Pixel coordinate grounding data
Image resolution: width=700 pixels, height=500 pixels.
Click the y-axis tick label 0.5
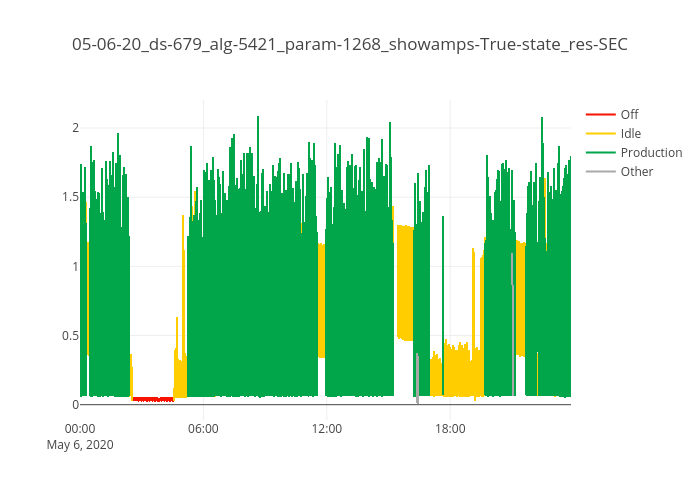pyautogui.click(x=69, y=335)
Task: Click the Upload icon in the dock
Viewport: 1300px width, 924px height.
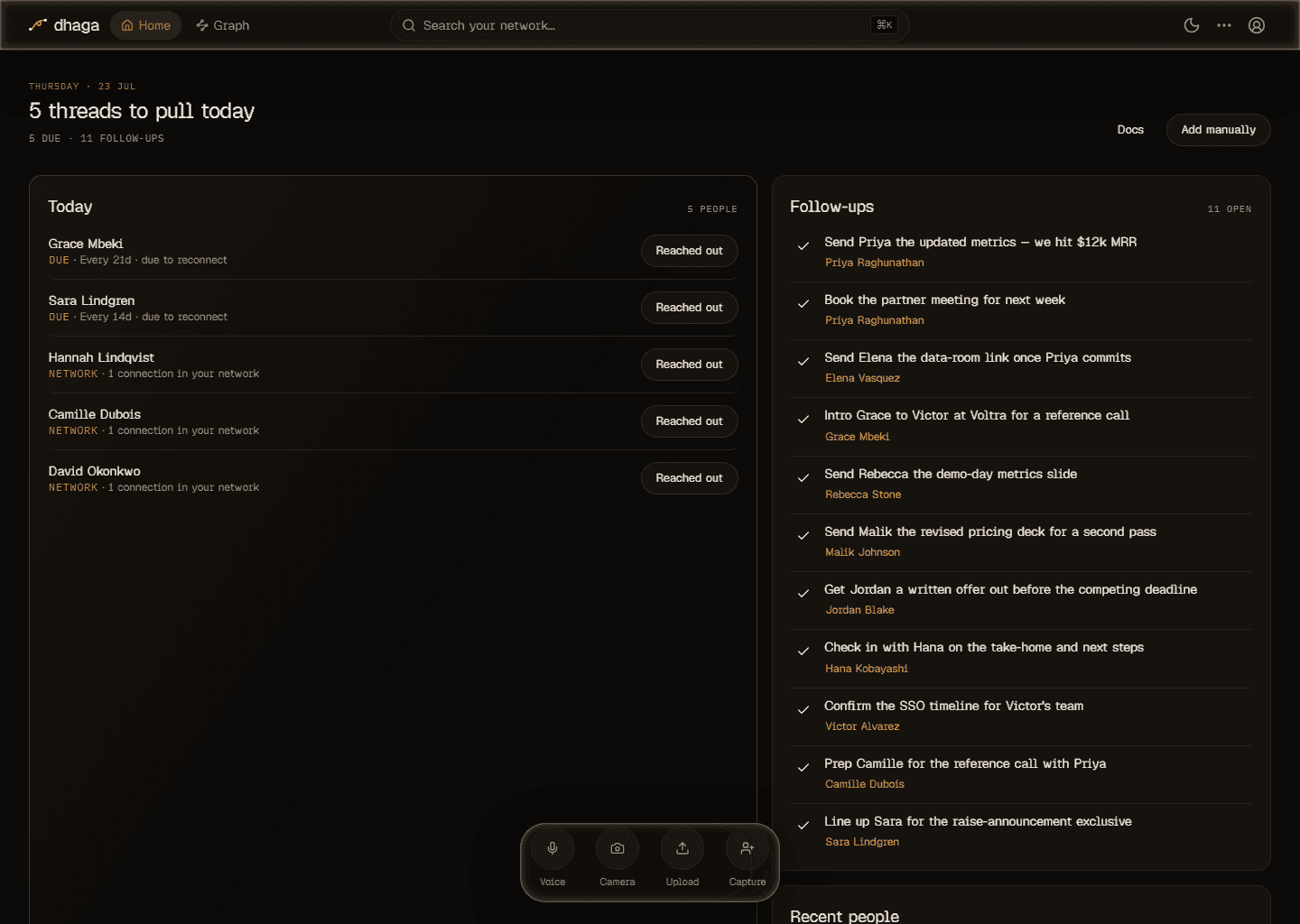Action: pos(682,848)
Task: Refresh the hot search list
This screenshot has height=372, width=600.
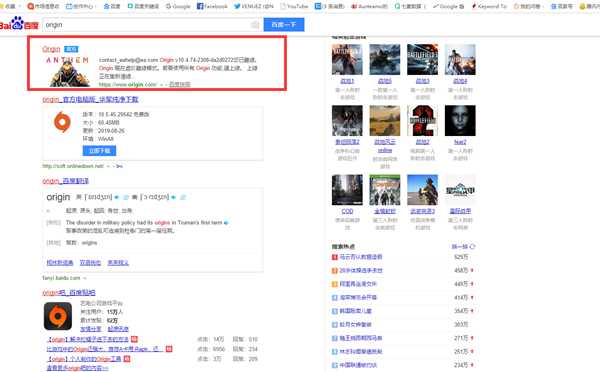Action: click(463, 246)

WHAT TO WORK ON
Retype the records in full, exactly as given, and omit the pictures.

RESPONSE
Image resolution: width=700 pixels, height=500 pixels.
Click the y-axis tick label 0.5
pyautogui.click(x=69, y=335)
Task: Click the Upload icon in the dock
Viewport: 1300px width, 924px height.
Action: pos(682,848)
Task: Refresh the hot search list
This screenshot has height=372, width=600.
Action: click(463, 246)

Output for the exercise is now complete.